*** Opening Material to process ***

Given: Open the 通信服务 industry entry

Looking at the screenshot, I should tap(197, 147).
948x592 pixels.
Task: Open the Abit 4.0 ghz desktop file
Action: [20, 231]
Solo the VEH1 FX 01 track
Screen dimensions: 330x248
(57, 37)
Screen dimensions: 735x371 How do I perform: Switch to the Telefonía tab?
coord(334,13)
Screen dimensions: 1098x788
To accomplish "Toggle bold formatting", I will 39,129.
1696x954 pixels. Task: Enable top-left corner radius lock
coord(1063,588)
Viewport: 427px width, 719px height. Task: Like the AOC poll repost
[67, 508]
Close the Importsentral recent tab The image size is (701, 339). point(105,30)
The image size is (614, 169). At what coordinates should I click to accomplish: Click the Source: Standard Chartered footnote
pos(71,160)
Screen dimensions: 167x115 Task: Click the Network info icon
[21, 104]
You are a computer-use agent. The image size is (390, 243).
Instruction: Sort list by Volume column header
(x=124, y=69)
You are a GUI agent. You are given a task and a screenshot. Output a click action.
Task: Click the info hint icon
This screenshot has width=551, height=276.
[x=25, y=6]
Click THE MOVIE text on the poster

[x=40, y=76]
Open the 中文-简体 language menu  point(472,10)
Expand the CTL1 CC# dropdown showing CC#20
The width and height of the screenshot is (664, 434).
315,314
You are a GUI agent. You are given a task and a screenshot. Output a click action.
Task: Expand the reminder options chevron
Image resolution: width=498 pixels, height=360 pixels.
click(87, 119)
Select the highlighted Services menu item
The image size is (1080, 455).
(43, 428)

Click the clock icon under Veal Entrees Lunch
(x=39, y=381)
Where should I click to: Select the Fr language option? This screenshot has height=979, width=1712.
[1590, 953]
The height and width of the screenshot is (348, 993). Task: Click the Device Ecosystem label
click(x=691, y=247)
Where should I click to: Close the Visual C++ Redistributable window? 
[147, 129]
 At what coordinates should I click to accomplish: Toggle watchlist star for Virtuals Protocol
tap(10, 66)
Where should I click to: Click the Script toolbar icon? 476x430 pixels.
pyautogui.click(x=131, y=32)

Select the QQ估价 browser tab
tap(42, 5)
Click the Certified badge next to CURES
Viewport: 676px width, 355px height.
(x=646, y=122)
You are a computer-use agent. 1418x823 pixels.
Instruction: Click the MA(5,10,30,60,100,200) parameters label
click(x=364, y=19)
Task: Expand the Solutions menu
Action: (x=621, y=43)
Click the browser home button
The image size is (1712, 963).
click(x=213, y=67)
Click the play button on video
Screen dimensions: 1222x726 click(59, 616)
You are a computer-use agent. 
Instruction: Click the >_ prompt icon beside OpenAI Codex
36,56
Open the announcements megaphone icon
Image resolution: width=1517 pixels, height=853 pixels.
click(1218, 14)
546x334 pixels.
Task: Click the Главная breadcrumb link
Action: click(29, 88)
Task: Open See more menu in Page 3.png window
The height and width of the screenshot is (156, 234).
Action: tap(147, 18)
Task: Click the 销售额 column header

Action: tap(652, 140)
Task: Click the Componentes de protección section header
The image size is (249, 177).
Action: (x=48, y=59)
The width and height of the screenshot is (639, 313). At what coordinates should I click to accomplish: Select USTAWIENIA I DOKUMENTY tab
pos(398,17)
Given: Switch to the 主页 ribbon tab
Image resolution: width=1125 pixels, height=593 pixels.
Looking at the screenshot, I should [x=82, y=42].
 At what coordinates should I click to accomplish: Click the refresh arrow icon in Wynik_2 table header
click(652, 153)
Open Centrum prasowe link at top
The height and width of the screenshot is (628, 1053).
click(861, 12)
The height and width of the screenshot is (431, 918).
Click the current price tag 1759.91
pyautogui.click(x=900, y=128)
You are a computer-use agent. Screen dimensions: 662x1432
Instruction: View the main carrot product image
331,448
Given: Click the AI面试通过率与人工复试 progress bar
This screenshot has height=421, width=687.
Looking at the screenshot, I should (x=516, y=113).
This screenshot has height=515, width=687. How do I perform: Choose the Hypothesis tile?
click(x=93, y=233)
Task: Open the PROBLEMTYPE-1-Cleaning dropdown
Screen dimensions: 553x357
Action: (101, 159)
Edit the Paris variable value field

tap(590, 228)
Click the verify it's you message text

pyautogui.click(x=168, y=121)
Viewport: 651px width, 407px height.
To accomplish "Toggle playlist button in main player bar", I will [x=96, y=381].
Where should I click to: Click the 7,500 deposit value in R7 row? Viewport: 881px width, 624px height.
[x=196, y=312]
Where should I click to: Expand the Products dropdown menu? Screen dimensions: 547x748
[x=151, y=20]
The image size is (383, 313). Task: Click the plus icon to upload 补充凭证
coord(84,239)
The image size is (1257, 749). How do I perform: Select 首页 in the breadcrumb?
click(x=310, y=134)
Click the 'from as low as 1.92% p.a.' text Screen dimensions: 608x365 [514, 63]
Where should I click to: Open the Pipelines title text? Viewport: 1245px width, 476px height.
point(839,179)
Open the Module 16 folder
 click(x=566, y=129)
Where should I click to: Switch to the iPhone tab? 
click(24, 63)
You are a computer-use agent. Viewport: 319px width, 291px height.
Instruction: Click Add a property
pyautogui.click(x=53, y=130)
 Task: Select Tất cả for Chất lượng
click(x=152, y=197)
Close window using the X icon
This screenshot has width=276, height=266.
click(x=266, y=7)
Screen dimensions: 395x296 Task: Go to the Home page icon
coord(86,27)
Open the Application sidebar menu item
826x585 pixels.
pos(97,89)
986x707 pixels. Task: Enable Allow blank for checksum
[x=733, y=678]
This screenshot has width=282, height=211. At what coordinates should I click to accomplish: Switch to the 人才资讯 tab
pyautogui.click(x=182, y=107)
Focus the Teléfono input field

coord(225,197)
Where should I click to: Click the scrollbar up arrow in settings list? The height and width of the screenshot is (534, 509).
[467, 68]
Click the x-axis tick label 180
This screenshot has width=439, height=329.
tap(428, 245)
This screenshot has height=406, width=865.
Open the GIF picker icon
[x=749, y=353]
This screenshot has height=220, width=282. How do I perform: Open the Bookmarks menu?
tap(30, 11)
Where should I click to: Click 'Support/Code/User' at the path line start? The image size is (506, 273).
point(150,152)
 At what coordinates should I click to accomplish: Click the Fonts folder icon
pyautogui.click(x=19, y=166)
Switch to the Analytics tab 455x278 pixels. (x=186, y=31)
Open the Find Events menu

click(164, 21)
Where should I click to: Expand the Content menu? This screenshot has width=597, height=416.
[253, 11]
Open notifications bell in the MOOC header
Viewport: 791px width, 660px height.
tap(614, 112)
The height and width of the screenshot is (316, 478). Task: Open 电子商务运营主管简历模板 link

*** Closing Material to process ***

Across the data shown above, how many lines carry the string "computer"? Reply with the figure by itself.

● **Completed exercise**
5